Dyeing for a Solution?

[Post reconstructed after 25.10.07 hack]:

My first reaction was one of dismay mixed with amusement:

griffith park treatment

(Taken from the Griffith Park Observatory. Click for larger view.)

Surely the solution to the brown 800-plus acre scar in the landscape that was once a lot of greenery in Griffith Park visible from all over the city, after much debate about what to do to re-seed vegetation after the devastating fire, was not to … paint the park green!!??? (A spectacularly unreal shade of green too.) It would be just too “Hollywood” a solution to paint the very mountain called Mount Hollywood (peak to the left just out of view).

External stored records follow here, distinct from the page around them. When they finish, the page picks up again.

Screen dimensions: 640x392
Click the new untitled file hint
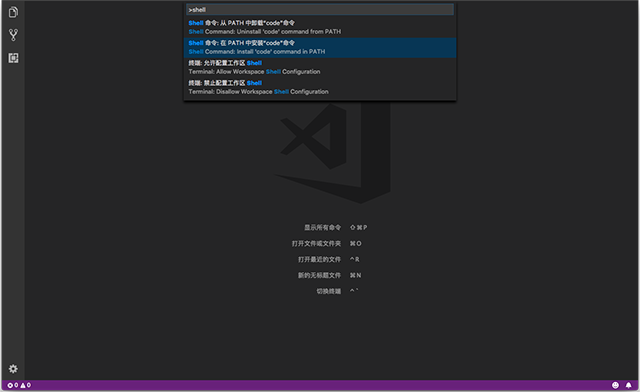point(329,275)
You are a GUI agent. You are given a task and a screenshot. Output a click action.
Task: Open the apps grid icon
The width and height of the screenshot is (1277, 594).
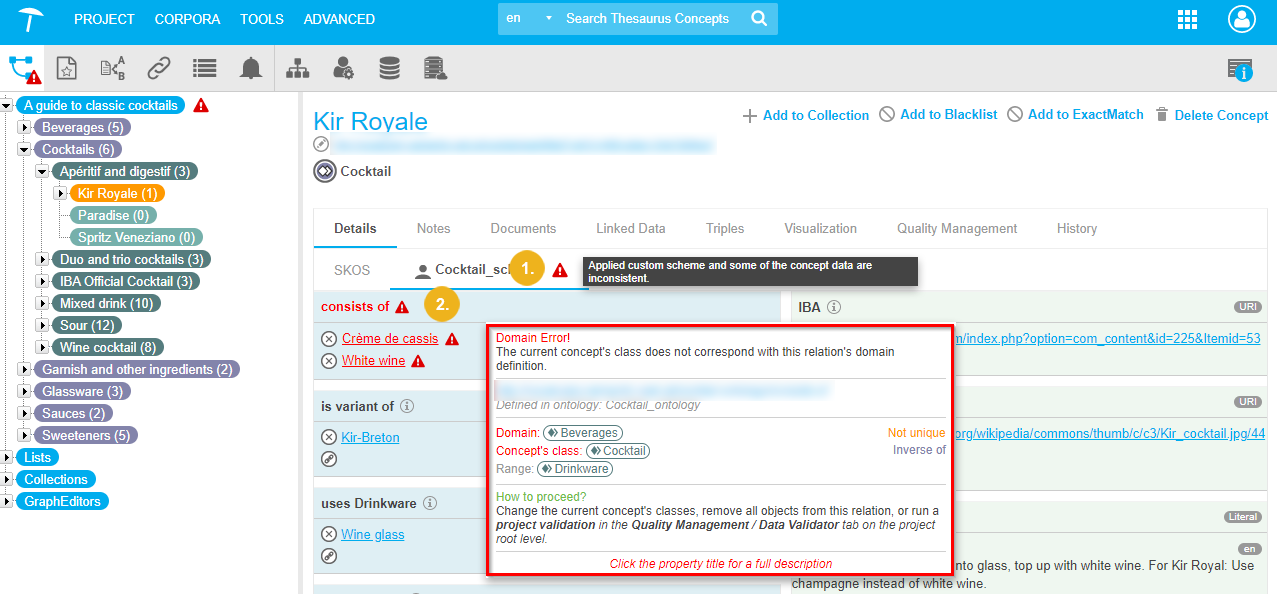tap(1187, 19)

So I am assuming that there is some valuable and botanically relevant content to this green stuff that I saw being dumped by the helicopters on a Sunday Morning hike. If anyone knows, let us know. I’ve been too preoccupied with work matters today to do a search of the blogs to find out what’s up. I’ve faith in the good sense of the many thinking about the park to trust that there’s much more to this than the colour green. I’ll update this post when I learn more.

Don’t hesitate to share anything you know about this…

[Update: Apparently it’s “hydromulch”. Erosion control, they hope. I remember seeing some of this weird green stuff on mud patches in Aspen earlier this year. Very odd that they couldn’t find a better green.]

[Update #2: Happily, the weird green seems to fade after about a week to a green that is… less weird.]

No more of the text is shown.